Dataset excerpts
------------------------

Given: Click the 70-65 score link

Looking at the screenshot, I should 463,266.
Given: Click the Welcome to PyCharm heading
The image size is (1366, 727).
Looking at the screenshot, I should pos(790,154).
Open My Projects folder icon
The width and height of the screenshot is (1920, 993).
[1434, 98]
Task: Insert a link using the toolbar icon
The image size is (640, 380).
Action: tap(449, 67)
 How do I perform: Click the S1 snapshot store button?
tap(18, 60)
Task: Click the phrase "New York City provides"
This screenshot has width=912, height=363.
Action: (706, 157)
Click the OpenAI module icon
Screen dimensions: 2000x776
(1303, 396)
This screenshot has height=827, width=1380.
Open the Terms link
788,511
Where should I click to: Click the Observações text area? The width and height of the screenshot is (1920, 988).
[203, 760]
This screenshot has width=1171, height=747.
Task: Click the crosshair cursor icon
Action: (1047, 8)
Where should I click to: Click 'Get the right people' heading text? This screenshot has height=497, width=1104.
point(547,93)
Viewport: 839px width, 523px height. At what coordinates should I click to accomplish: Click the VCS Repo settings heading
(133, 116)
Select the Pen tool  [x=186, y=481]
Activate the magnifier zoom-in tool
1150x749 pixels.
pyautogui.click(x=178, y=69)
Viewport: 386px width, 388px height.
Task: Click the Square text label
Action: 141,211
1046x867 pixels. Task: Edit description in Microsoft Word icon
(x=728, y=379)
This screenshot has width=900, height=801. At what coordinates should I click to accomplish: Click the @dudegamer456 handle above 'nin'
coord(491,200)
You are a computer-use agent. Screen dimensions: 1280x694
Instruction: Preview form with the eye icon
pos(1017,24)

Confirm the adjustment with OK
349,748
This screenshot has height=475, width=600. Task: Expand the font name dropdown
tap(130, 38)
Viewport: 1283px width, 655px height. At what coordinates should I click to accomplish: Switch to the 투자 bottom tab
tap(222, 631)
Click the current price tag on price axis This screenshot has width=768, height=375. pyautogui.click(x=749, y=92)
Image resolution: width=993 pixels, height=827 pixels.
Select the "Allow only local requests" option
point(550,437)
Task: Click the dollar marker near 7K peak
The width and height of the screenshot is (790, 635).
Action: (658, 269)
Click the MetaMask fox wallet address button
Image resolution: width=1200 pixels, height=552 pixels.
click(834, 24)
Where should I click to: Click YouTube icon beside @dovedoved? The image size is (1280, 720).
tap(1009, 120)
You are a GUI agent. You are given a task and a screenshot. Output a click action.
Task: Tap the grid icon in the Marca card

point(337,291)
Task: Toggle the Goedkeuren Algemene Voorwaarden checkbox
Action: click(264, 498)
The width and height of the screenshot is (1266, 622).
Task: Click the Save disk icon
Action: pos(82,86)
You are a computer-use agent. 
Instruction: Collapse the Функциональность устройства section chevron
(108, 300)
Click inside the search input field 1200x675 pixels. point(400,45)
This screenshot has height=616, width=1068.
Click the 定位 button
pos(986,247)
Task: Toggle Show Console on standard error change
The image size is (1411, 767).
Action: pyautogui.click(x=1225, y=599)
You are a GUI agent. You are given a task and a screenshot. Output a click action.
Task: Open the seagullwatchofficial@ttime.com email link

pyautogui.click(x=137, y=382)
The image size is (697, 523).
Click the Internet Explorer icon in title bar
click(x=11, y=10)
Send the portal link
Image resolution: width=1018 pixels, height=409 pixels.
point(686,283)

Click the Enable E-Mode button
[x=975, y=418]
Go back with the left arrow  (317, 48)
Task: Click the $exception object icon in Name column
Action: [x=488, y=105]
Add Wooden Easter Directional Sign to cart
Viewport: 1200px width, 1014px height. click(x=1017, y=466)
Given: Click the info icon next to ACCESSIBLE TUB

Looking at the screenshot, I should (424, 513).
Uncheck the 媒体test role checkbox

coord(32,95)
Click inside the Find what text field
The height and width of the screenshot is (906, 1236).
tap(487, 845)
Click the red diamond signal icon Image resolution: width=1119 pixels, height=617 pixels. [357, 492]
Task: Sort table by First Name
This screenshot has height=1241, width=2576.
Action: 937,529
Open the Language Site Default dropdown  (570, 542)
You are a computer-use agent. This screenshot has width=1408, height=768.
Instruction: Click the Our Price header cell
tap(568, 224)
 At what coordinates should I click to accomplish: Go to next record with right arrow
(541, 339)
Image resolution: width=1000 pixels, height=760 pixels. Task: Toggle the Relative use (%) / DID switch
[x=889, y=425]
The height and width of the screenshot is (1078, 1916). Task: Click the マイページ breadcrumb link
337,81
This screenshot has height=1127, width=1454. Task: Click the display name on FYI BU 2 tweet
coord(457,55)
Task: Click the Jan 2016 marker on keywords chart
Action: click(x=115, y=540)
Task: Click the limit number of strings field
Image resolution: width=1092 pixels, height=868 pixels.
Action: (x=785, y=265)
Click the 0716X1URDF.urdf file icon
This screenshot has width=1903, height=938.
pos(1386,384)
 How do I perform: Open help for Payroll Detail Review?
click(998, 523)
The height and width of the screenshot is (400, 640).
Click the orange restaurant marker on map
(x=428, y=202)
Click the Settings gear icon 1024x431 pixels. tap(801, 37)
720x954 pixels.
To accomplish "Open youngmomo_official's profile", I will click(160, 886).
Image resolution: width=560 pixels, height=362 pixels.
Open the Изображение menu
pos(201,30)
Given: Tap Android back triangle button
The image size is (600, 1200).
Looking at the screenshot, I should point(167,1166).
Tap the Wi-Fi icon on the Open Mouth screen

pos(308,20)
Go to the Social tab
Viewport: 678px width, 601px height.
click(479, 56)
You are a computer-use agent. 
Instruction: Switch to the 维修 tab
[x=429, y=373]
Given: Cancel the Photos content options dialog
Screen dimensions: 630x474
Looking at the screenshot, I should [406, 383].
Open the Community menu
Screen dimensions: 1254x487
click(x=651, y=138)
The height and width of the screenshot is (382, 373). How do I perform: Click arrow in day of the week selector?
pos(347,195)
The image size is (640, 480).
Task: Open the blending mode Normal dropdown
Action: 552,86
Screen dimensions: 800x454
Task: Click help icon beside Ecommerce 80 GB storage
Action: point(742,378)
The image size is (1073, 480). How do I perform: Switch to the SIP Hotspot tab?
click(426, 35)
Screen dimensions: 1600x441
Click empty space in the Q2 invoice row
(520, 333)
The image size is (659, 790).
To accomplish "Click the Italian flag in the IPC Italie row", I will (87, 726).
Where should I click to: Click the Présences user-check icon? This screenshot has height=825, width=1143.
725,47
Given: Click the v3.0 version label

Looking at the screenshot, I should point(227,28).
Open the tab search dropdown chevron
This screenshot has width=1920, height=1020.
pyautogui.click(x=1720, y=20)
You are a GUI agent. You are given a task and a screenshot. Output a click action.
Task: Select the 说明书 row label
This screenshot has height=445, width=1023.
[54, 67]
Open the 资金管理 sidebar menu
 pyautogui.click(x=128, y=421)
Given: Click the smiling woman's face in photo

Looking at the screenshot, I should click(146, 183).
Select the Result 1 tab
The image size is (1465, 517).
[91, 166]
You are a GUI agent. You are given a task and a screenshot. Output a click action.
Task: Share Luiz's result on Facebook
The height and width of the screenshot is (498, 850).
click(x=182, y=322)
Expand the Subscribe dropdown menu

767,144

------------------------

Whenever the string "computer" occurs in a line of the entries above, copy that line.

▸ **Response to this exercise**
You are a computer-use agent. Screen dimensions: 1280x694
You are a computer-use agent. 
You are a computer-use agent. This screenshot has width=1408, height=768.
You are a computer-use agent. 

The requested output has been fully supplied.